Le "terrible" retour à la maison
Une semaine plus tard, le retour à la maison est terrible. Seule à ce moment, elle reçoit une lettre qui l'informe qu'elle va faire l'objet d'une enquête des services sociaux et replonge quasiment immédiatement. "J'étais sous le choc et je n'avais ni les perfusions qui ne me soulageaient un peu ni le soutien du personnel hospitalier ", explique Diane.
"Après mon hospitalisation, j'ai pu diminuer de moitié ma prise de Tramadol mais après, je l'ai réaugmentée par deux. Je n'étais plus vraiment prise en charge par le CHU où j'avais été hospitalisée. Je suis allée donc aller voir mon médecin généraliste puis d'autres pour obtenir ma dose", regrette Diane qui aurait aimé se voir prescrire de la Naloxone®, un médicament qui peut neutraliser temporairement les effets d'une surdose d'opioïdes et qui est couramment utilisé dans le Nord de l'Amérique. "Je trouve que nous sommes en France très en retard dans le domaine de l'addictologie. C'est vraiment triste. J'ai posé la question aux médecins concernant la Naloxone et ils m'ont répondu qu'ils avaient peur qu'on l'utilise mal". Aujourd'hui, Diane va beaucoup mieux depuis qu'elle a commencé un traitement de substitution spécifique et antalgique, adapté à ses douleurs chroniques.

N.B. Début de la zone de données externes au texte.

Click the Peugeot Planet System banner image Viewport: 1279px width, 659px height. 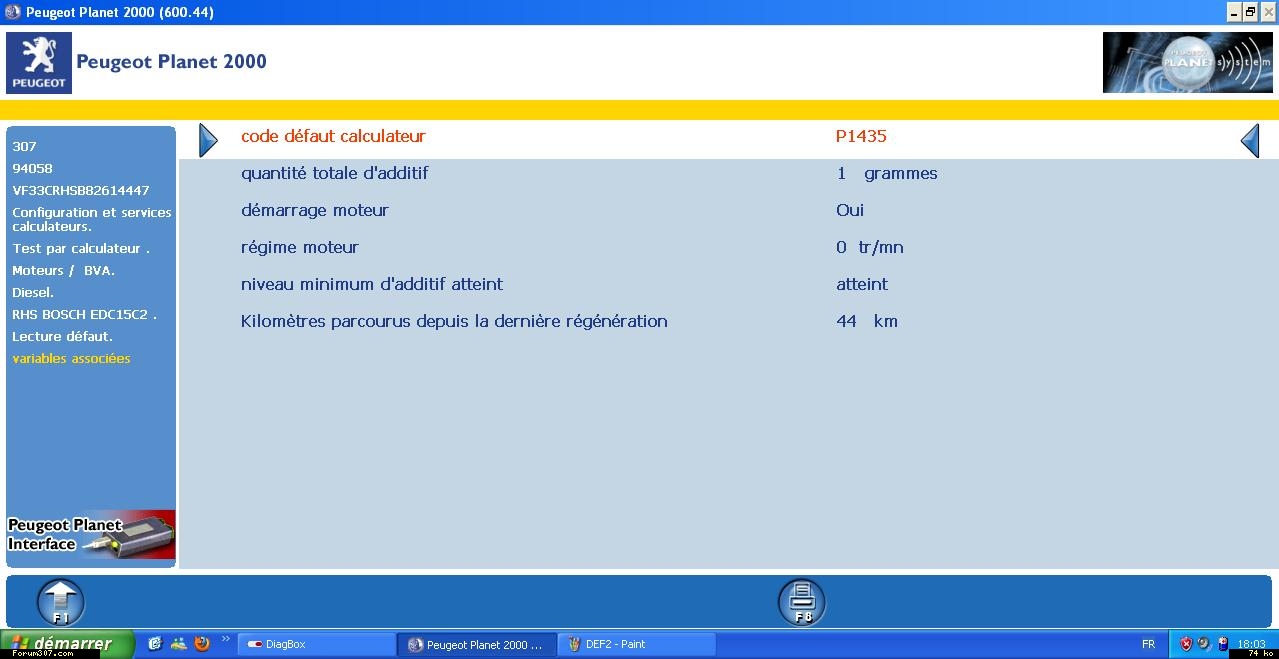point(1187,62)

"J'ai arrêté le Tramadol et la morphine dont j'étais également dépendante. Ce n'est pas toujours facile mais je n'ai déjà plus de risques d'overdose et je le vis comme un véritable renouveau" explique Diane qui a aussi écrit son livre pour inciter les personnes dépendantes au Tramadol à s'exprimer. "Il ne faut plus que ce sujet soit tabou : les personnes dépendantes doivent pouvoir en parler sans honte afin de se faire aider. Il faudrait aussi que les médecins généralistes ne prescrivent plus de Tramadol sans alerter sur le risque de dépendance. L'addiction aux opioïdes peut concerner tout le monde, vraiment tout le monde", martèle Diane qui fait preuve d'une belle résilience à la fin de son ouvrage et qui écrit : "Je n'en ai pas fini avec mon addiction, mais une chose est sûre : j'avance. Et surtout je veux y croire ".